Setelah merenung sesaat Jaka Indi mencoba mengulang kembali arah yang ditempuhnya dengan memberi tanda silang dengan keris Kyai Sengkelatnya pada pohon-pohon yang dilaluinya, anehnya tetap saja ia kembali lagi ketempat semula, bahkan beberapa pohon yang diberi tanda silang olehnya sebagiannya sudah tidak tampak. 

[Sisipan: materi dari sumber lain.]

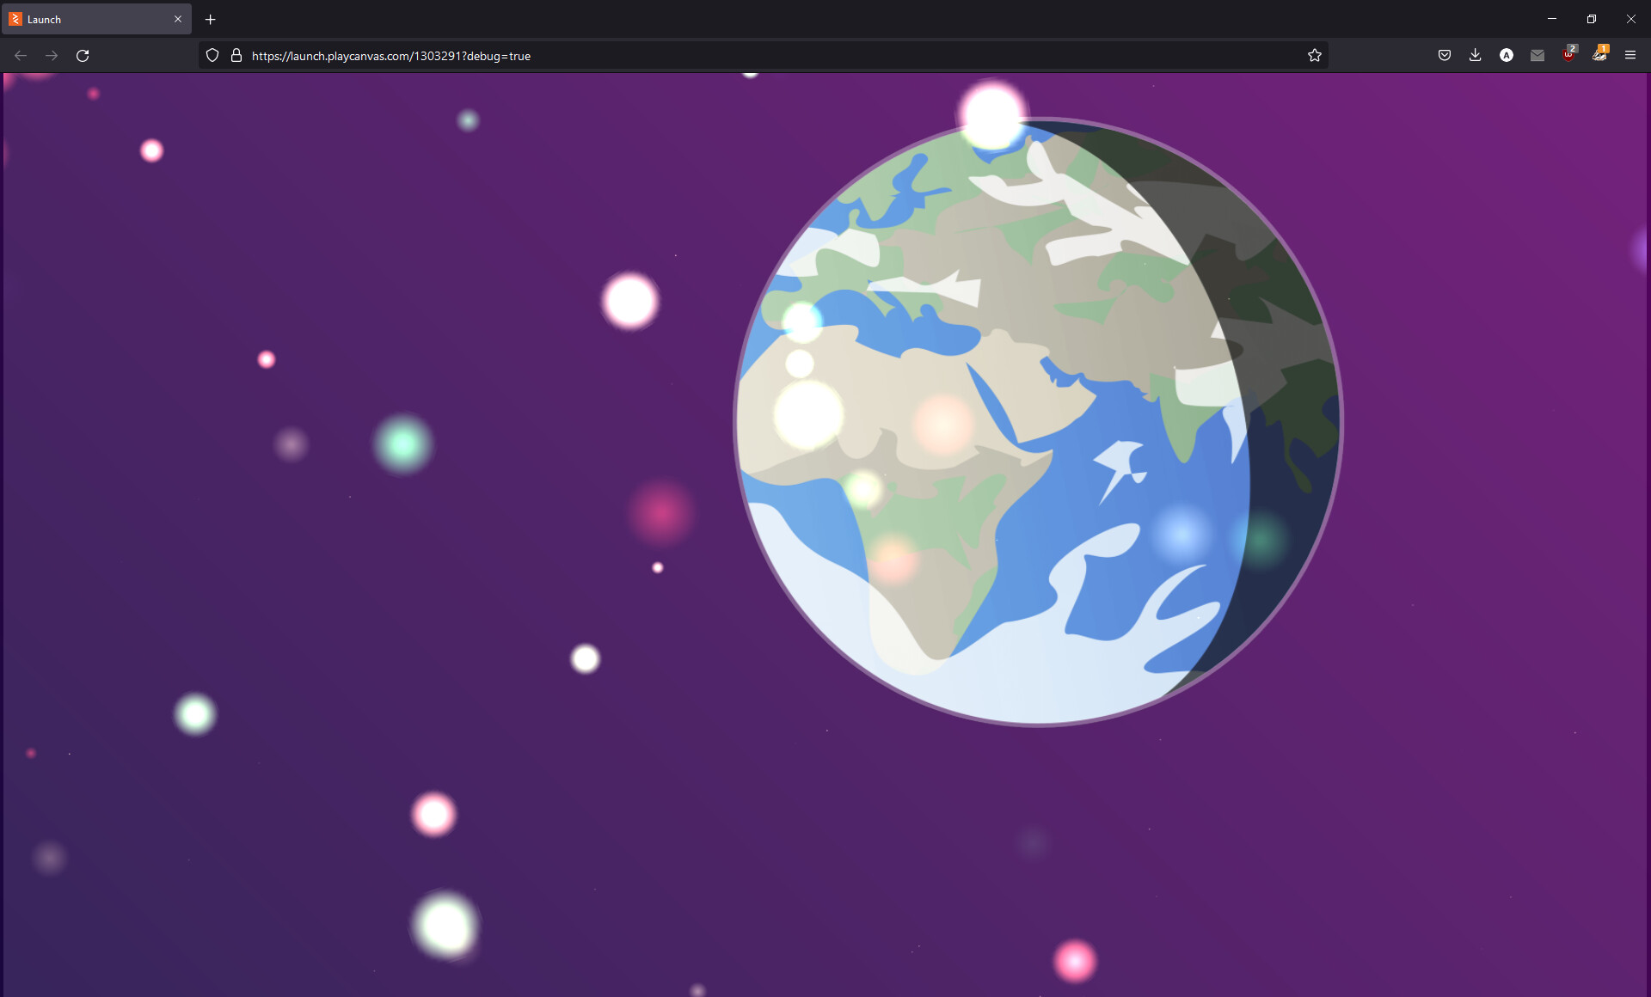Select the Launch browser tab

point(86,19)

"Sungguh sangat aneh...!" Renung Jaka indi.

Jaka indi jadi teringat kisah Sunan Kalijaga saat mencari pohon Jati yang berada di lereng bukit gombel, yang secara ajaib pohon jati yang dicari tidak ada dan berpindah tempat, hingga daerah tersebut dinamai Jatingaleh. 

"Masak sih...! Hutan ini ada jin isengnya." Pikir Jaka indi, tapi setelah berulang kali mencoba Jaka indi tetap kembali lagi ketempat semula. 

Jaka Indi mulai menyadari kalau tumbuh-tumbuhan yang ada di hutan, disusun dengan suatu formasi yang bisa menyesatkan. 

Yaa... semacam HUTAN LABIRIN.

Labirin adalah merupakan sebuah sistem jalur yang rumit, berliku-liku, serta memiliki banyak jalan buntu. Kalau hutan biasa di alam manusia, tentu Jaka Indi bisa naik keatas puncak pohon lalu berjalan lurus diatas puncak dahan pohon yang satu kepohon yang lain, permasalahannya pohon di hutan pegunungan kapila ini, tidak hanya lebat, bahkan tingginya rata-rata mencapai ratusan meter. Besar batang pohon bisa mencapai empat atau lima lingkar tangan orang dewasa.

Lalu dicobanya lagi oleh jaka Indi dengan mulai berlari dari sisi yang berbeda, namun tetap saja Jaka Indi hanya berputar-putar dan pada akhirnya kembali ketempat yang sama. 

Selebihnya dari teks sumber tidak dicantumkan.